## PROBLEM STATEMENT
Which lines run from the one containing "Where should I" to the end of the entries below? Reproduce them exactly, both ends included.

## DATA LISTING
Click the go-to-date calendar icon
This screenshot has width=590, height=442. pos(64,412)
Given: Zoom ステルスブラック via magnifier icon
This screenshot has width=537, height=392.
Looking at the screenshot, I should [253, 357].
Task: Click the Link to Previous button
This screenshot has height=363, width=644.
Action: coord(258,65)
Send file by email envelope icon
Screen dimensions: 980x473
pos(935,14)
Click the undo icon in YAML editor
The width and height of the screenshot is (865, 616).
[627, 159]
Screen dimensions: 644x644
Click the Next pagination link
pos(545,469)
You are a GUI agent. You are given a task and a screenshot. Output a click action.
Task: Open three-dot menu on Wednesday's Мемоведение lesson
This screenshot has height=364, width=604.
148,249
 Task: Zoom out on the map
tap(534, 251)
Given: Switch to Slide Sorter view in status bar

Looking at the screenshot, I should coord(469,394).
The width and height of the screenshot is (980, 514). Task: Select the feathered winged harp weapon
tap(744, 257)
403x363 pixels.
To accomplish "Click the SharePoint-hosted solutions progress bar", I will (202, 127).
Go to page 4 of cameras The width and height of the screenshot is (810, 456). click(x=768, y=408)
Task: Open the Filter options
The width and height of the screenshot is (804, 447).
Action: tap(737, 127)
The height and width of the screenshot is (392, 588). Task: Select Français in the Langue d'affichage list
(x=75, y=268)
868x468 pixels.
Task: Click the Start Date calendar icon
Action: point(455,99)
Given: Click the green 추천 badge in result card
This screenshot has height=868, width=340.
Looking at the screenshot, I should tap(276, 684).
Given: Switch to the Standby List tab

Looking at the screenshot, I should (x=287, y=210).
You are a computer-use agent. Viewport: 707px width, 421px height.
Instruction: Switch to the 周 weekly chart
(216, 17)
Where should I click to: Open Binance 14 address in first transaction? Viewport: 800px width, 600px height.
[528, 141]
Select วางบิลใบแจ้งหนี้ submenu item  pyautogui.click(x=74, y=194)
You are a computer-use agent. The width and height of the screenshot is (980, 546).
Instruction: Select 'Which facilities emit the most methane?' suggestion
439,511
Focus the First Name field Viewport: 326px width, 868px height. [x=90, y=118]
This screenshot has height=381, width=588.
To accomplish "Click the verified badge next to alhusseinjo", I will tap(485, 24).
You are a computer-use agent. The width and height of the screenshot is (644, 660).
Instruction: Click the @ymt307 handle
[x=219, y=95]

## ANSWER TO THIS EXERCISE
Where should I click to: Open Binance 14 address in first transaction? Viewport: 800px width, 600px height.
[528, 141]
Select วางบิลใบแจ้งหนี้ submenu item  pyautogui.click(x=74, y=194)
You are a computer-use agent. The width and height of the screenshot is (980, 546).
Instruction: Select 'Which facilities emit the most methane?' suggestion
439,511
Focus the First Name field Viewport: 326px width, 868px height. [x=90, y=118]
This screenshot has height=381, width=588.
To accomplish "Click the verified badge next to alhusseinjo", I will tap(485, 24).
You are a computer-use agent. The width and height of the screenshot is (644, 660).
Instruction: Click the @ymt307 handle
[x=219, y=95]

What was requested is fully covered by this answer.